Anstatt, wie in Faßnachts Text vorgeschlagen, im Fernsehen Bilder vom Hinterzimmer, der Küche oder der Toilette, also dem Fortgang des Geschehens, zu zeigen, geschieht dies nur über ihre Beschreibung. Das ist symptomatisch für Apprichs Zugriff, der die Aktionen auf das Wesentliche reduziert und allein der Sprache vertraut. Die Bühne ist denn auch ein hohler Zylinder, ganz in grau, von kleinem Durchmesser, der auf einer Drehbühne steht. Auf dieser Kneipen-Insel fläzen sich die Gäste, schaukeln auf ihren Barhockern, laufen wie in einer Fronleichnamsprozession drum herum oder klammern sich am halbrunden Tresen fest, als wären sie auf einem Rettungsboot, das dem Untergang geweiht ist.
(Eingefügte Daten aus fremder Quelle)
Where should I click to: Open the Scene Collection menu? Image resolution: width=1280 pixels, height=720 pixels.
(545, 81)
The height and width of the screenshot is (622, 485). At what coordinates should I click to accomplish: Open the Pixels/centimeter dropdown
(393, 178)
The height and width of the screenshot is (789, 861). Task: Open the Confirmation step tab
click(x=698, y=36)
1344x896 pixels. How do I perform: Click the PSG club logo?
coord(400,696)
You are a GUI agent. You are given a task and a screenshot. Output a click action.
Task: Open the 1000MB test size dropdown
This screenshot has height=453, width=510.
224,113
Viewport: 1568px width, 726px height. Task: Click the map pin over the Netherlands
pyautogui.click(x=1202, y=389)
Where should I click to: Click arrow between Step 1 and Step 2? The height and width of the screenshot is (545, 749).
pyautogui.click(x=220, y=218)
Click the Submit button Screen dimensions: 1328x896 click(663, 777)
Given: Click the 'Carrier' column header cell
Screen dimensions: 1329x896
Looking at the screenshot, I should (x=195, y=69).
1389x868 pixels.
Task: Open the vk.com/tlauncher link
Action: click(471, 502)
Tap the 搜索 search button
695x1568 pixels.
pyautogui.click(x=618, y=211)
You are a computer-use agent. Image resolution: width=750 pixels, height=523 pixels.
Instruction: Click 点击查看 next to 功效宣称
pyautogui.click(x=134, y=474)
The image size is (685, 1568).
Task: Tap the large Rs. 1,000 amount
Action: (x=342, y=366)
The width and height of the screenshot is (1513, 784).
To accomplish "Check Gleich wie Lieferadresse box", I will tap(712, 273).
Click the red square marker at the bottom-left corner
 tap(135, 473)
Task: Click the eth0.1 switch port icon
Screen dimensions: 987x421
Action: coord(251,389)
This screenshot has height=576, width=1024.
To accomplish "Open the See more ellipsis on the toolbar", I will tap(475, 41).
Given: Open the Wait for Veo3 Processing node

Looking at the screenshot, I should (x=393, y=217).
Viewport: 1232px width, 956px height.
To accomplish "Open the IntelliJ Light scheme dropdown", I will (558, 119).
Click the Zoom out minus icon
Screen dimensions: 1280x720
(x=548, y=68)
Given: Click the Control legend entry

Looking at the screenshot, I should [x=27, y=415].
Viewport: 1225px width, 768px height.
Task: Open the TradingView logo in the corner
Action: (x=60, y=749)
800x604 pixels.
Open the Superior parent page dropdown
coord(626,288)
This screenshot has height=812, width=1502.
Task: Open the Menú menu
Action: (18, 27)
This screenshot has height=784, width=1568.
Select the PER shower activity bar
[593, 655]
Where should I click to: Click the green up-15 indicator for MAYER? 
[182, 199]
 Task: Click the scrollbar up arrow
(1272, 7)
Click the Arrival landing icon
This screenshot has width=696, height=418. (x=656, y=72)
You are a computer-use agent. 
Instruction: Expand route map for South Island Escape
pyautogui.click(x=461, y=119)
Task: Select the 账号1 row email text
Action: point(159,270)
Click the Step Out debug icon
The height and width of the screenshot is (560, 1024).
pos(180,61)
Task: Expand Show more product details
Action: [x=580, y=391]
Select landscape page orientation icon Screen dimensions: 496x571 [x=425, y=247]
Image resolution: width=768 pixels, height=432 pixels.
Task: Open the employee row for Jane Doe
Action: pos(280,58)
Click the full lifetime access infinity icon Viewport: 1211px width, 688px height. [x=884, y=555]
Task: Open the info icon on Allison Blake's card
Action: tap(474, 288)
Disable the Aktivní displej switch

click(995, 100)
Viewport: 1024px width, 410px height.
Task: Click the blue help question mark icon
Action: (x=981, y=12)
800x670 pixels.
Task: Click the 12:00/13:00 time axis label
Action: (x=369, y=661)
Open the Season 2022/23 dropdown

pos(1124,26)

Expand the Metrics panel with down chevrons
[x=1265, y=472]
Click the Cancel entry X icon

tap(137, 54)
Faßnachts Stück kommt daher wie ein skelettiertes Stück Volkstheater – sprachgewaltig, jeder Satz ein Zufallstreffer, lauter Weisheiten, die unreflektiert aus dem Maul des Sprechenden schießen. Ihr Text erinnert an die kräftig-brutalen Schaustücke einer Marieluise Fleißer, eines Rainer Werner Fassbinder oder Franz Xaver Kroetz. Das Festival der Uraufführungen, eine Art Festival im Festival, bespielt damit im dritten Jahr die ehemalige Fördermaschinenhalle der Zeche König Ludwig ½ und bleibt so den außergewöhnlichen Bemühungen der Ruhrfestspiele Recklinghausen um moderne Varianten des Volkstheaters treu.

 

Obwohl
von Beate Faßnacht
Uraufführung
Regie: Wolfram Apprich, Bühne/Kostüme: Indra Nauck, Dramaturgie: Martina Grohmann, Marcus Grube.
Mit: Eberhard Boeck, Nikolaos Eleftheriadis, Kristin Göpfert, Nina Mohr, Vivian Scheurle, Florian Stamm.
Dauer: 1 Stunde, keine Pause
Koproduktion Ruhrfestspiele Recklinghausen, WLB Esslingen, Theater Rampe Stuttgart

www.ruhrfestspiele.de
www.wlb-esslingen.de
www.theaterrampe.de

 

Kritikenrundschau

Was dieser rechte Schmarrn solle, erschließe sich weder durch die Textlektüre noch die Urinszenierung, findet Pitt Herrmann in den Sonntagsnachrichten aus Herne (31.5.2015). Nach Lektüre des Programmhefts liege der Schluss nahe, "Beate Faßnacht habe ein Stück geschrieben über die Merkel-Ära der Großen Koalition, über den allzu bequemen Stillstand im Denken und Handeln ihrer saturierten, nur um sich selbst kreisenden Wähler-Figuren, die sich auch durch aufreizende 'Fremde' nicht aus der Reserve locken lassen und der Apokalypse beim 'Zweier' gelassen entgegen sehen. Obwohl..."

Kommentare  
Obwohl, Recklinghausen: Werner-Schwab-Déjà-vu
Erinnern tut das auch sehr an Werner Schwabs "ÜBERGEWICHT, UNWICHTIG: UNFORM". Derzeit zu sehen am Schauspielhaus Zürich in der Regie von Sophia Bodamer.